Sandeep Suresh, Faculty Member, Jindal Global Law School

In this weekly feature, I-CONnect publishes a curated reading list of developments in public law. “Developments” may include a selection of links to news, high court decisions, new or recent scholarly books and articles, and blog posts from around the public law blogosphere.

To submit relevant developments for our weekly feature on “What’s New in Public Law,” please email contact.iconnect@gmail.com.

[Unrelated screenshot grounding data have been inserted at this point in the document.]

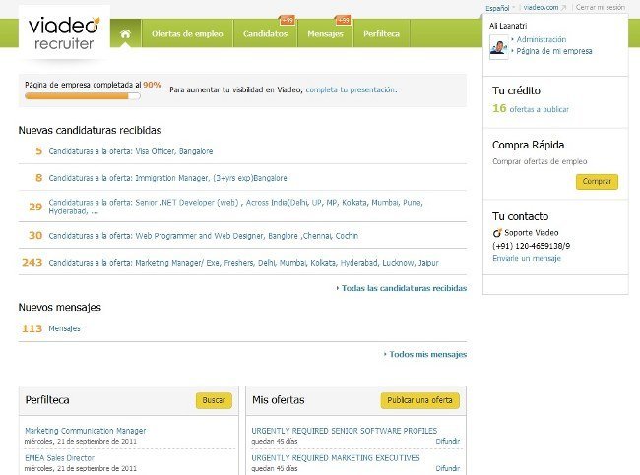This screenshot has width=640, height=475.
Task: Open the Candidatos tab
Action: pyautogui.click(x=266, y=33)
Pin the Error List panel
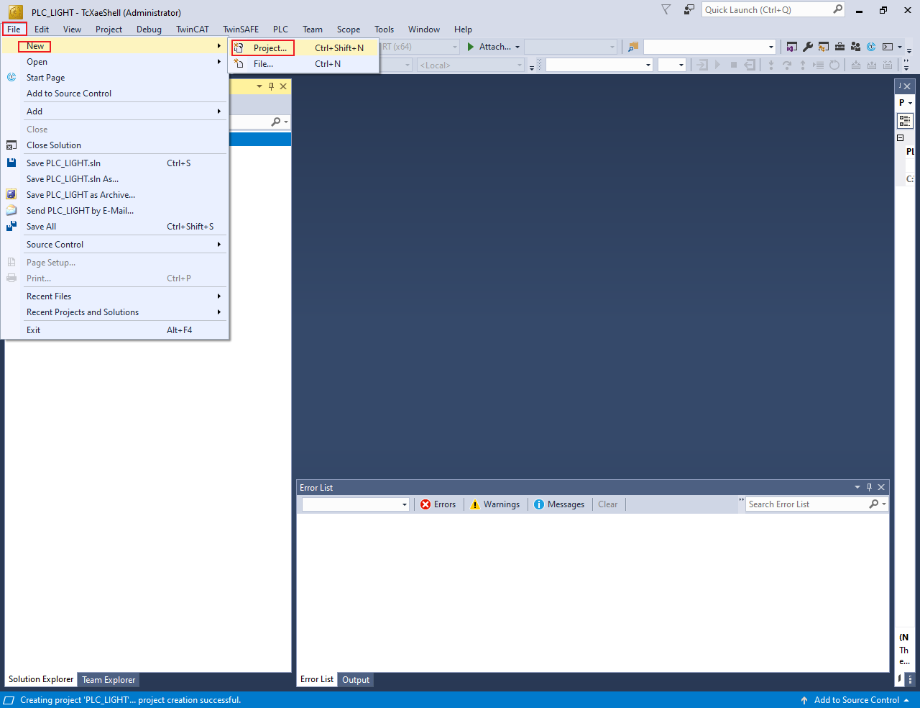Screen dimensions: 920x708 [869, 487]
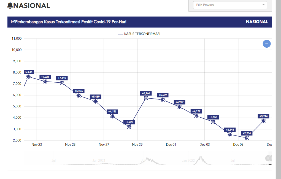The image size is (281, 179).
Task: Open the Pilih Provinsi dropdown
Action: (228, 5)
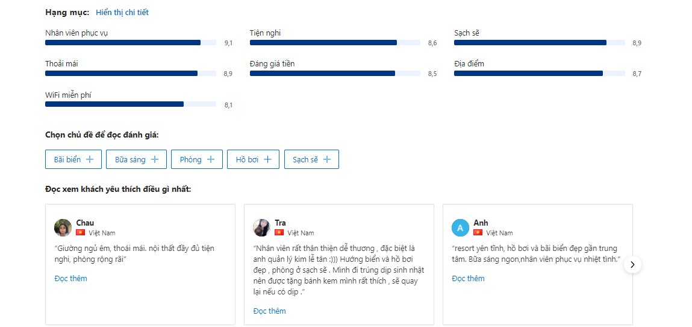The image size is (692, 327).
Task: Click the Vietnam flag under Tra's name
Action: click(x=279, y=232)
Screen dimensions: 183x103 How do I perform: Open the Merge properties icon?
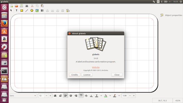pyautogui.click(x=68, y=11)
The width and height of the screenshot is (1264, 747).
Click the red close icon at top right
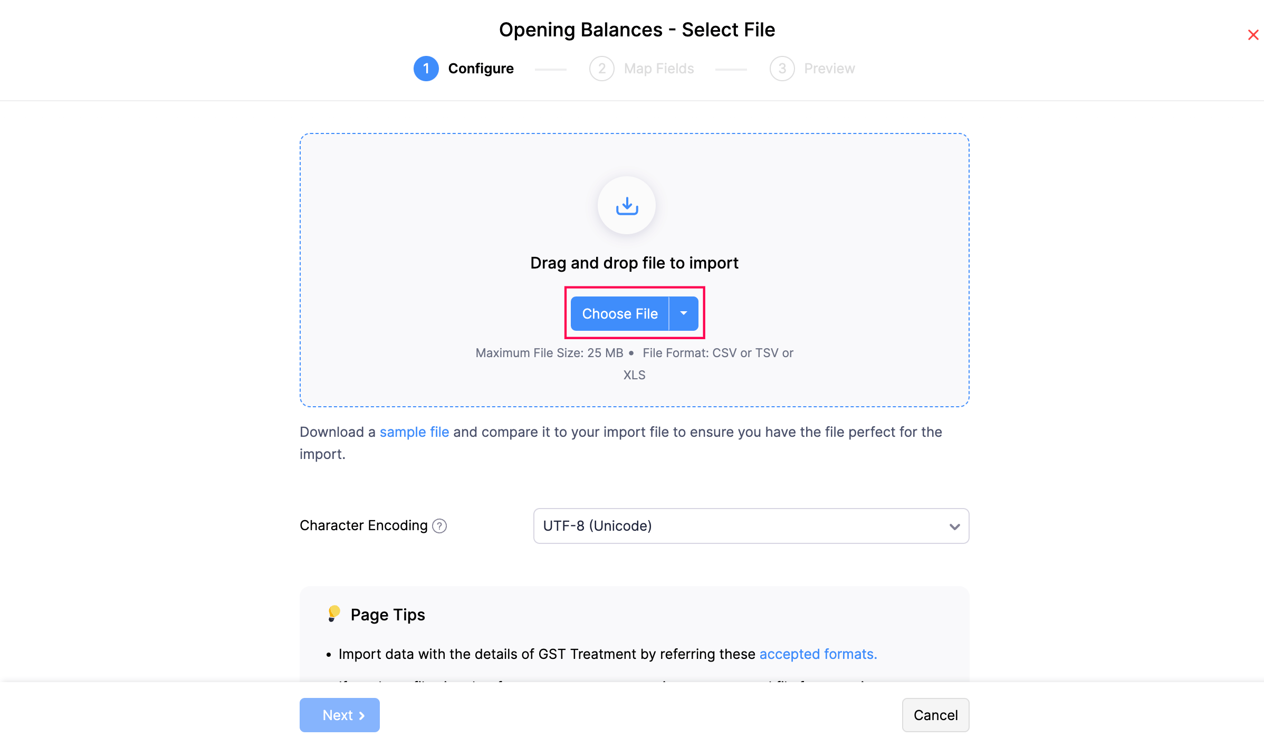[x=1253, y=35]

Developments in Constitutional Courts

  1. The Supreme Court of India will hear a petition that seeks to live stream the hearings of important constitutional cases in the apex court.
  2. The Constitutional Court of Romania held that the repeal of those provisions in the Civil Servants’ Statute which enabled suspension of civil servants who faced criminal prosecution is unconstitutional.
  3. The Constitutional Court of Benin held that employees in the public sector have the right to strike which was earlier prohibited by a law passed by the Parliament last year.
  4. The Constitutional Court of Zimbabwe will hear the challenge against sections 23 and 71 of the Electoral Act which prohibit Zimbabweans living abroad from voting in local elections without physically going back to the country on February 7, 2018.
  5. The Constitutional Court of Russia rejected opposition leader Alexei Navalny’s complaint against the ban that barred him from being a candidate in the upcoming presidential election due to a past criminal conviction for corruption.

In the News

  1. The Government of Macedonia will send the new language law that mandates the use of Albanian language in all central government institutions, courts etc. to the Venice Commission for scrutiny.
  2. The Government of Canada informed that it will not intervene in the upcoming case before the Quebec Superior Court in which the validity of Quebec’s new law that bans people involved in public services from wearing face coverings will be challenged.
  3. The Chief Observer of the European Union’s Kenya Election Observation Mission advised Kenya to reform the country’s electoral system in light of the recent controversies surrounding the presidential election.
  4. The Parliament of South African convened to draft specific rules regarding impeachment of the President which is provided in Section 89 of the Constitution.
  5. The Supreme Court of Libya will hear an appeal against the draft constitution on the basis of the illegality of its adoption in the Constituent Assembly.

New Scholarship

  1. Nicholas Aroney and James Stellios, Rights in the Australian Federation, European Journal of Law Reform (2018 (looking at the position of rights in the Australian federation against the country’s constitutional history and its constitutional context).
  2. Luke Beck, The Role of Religion in the Law of Royal Succession in Canada and Australia, 43(1) Queen’s Law Journal (2018) (comparatively examining the laws of succession and constitutional protections of religious liberty in Canada and Australia).
  3. George H. Gadbois, Jr., Supreme Court of India: The Beginnings (Vikram Raghavan and Vasujith Ram eds., OUP 2017) (studying the Indian Supreme Court’s history and the role played by some of its major judgments in India’s polity till 1964).
  4. Ernest Lim and Cora Chan, Problems with Wednesbury Unreasonableness in Contract Law: Lessons from Public Law, 135 Law Quarterly Review (2018) (forthcoming) (pointing out the key problems with the current use of Wednesbury unreasonableness to control the exercise of discretion in contract law by English courts).
  5. Yahli Shereshevsky, Targeting the Targeted Killings Case – International Lawmaking in Domestic Contexts, 39(2) Michigan Journal of International law (2018) (forthcoming) (arguing against the Israeli administration’s current approach towards targeted killings in light of the Israeli Supreme Court’s Targeted Killings case in 2006).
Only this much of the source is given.